Review: Brutal, cold, dystopian Macbeth, National Theatre and a Children of Men comparison
08/03/2018
You don't walk away feeling any sense of tragedy merely that you've watched a bunch of unsavoury characters killing each other.
The first time we see Macbeth (Rory Kinnear) in Rufus Norris' production at the National Theatre, he is committing a brutal act of violence on an enemy. It sets the play down a path that doesn't necessarily lead to satisfactory conclusions.
The setting is some point in the future when society seems to have broken down.
It's a landscape of generators, machetes, chest armour held together with parcel tape and clothes and buildings patched-up using whatever is available - mainly polythene it seems.
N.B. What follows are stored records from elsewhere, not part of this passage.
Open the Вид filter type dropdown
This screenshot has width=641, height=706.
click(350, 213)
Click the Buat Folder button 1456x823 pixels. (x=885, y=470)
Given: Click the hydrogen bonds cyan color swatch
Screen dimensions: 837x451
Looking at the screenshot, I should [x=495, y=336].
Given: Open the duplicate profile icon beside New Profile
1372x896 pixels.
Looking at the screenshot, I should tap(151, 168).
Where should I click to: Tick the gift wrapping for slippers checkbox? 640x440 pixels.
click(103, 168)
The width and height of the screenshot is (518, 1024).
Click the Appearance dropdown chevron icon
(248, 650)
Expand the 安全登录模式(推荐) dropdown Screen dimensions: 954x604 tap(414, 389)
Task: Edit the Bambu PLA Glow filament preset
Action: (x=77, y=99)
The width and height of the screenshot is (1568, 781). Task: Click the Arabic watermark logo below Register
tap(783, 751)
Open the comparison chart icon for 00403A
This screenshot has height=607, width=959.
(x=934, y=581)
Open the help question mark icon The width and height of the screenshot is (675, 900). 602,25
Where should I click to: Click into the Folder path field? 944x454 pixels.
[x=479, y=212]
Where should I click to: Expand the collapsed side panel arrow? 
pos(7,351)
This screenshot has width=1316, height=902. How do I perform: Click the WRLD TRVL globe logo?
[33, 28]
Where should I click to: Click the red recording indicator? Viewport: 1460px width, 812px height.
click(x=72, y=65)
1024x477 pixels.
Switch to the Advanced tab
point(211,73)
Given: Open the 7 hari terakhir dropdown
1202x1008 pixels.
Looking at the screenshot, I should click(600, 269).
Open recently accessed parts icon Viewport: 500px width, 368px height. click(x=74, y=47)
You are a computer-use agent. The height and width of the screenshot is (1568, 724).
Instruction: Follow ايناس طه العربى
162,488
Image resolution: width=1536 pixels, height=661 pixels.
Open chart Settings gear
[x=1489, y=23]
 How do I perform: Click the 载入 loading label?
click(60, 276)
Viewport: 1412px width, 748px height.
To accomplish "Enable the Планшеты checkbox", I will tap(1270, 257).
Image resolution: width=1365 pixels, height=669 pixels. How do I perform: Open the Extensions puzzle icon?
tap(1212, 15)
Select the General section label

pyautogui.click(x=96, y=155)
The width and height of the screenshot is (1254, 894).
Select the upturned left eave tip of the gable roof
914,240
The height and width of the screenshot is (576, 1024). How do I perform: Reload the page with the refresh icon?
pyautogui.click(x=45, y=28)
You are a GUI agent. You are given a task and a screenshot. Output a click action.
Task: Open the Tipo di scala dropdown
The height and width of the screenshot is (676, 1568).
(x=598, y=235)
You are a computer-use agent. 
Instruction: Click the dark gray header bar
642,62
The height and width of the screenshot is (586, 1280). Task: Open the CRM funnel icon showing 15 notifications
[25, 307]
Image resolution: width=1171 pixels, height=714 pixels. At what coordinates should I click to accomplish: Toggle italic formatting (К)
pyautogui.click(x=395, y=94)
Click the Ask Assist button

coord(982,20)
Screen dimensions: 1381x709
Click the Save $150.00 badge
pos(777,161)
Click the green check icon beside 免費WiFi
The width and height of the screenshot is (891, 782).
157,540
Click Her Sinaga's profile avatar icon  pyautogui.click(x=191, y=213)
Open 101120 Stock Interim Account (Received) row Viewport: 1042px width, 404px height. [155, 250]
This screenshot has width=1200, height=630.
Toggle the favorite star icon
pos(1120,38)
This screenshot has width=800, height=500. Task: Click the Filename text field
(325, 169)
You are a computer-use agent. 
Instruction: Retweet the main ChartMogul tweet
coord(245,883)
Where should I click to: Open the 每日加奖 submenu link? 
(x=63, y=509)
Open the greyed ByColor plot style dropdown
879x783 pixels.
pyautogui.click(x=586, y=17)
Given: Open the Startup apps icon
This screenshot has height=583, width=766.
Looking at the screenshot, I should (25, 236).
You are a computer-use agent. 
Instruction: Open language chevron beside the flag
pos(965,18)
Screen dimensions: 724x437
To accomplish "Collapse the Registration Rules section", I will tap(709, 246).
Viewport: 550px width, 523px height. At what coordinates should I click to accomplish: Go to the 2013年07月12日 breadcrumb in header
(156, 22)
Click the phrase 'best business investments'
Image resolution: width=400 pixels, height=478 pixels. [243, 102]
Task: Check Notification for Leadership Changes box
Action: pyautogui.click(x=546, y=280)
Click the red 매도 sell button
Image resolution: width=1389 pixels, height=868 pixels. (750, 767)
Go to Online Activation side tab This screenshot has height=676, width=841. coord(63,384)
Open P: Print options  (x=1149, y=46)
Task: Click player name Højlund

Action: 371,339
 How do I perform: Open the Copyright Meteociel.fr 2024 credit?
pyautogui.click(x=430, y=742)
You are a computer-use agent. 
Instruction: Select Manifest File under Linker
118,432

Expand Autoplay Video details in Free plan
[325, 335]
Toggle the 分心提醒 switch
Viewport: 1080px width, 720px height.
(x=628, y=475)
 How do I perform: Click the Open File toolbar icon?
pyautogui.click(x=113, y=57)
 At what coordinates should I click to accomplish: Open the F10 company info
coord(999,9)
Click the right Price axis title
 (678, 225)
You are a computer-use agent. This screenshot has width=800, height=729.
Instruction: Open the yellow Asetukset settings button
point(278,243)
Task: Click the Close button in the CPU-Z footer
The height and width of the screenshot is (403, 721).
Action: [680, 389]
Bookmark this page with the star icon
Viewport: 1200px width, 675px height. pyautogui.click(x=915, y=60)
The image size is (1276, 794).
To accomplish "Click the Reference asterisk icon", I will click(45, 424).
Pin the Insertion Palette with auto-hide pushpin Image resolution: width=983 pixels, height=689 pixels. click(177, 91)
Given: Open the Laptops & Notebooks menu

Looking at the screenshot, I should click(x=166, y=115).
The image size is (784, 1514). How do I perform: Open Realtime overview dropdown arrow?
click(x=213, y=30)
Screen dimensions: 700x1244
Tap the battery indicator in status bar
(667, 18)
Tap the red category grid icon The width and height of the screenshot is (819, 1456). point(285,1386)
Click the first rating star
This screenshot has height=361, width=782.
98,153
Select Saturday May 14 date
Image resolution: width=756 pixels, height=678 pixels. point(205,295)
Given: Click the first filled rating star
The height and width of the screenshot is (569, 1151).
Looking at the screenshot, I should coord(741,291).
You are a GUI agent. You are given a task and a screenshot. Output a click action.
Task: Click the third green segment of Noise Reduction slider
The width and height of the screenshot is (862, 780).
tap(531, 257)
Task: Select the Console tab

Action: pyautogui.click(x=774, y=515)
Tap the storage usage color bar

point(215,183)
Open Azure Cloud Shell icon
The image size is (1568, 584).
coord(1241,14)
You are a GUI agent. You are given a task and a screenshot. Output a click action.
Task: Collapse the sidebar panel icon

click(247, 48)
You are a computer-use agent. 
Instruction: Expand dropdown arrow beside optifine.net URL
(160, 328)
Only King Duncan (Stephen Boxer) wears a smart, intact, red, tailored suit.
Stylistically it reminded me of parts of Alfonso CuarĂ³n's film Children of Men (which I love), thematically there are similarities too.
The film is about an infertility crisis which leads to societal breakdown and of course Lady Macbeth (Anne-Marie Duff) and her husband are childless.
It could be argued that they seek out self-fulfilment in a desperate and increasingly brutal pursuit of power.
I liked the dark tone of the setting, even the Back to the Future, Doc Brown-esque porter played by Trevor Fox.
And I really liked the witches who were all different in their movements and energy levels and seem to haunt the dark corners of the stage.
But the characters are nearly as unrelentingly cold and brutal as the landscape they live in and it is easy not to care.
There is no charisma to Rory Kinnear's Macbeth and how can you sympathise with a man - and the woman who spurs him on - who is capable of such horrific acts from the outset?
In this video interview, Rufus Norris describes them as in one sense 'Shakespeare's most happily married couple' but this is no love story or crime of passion.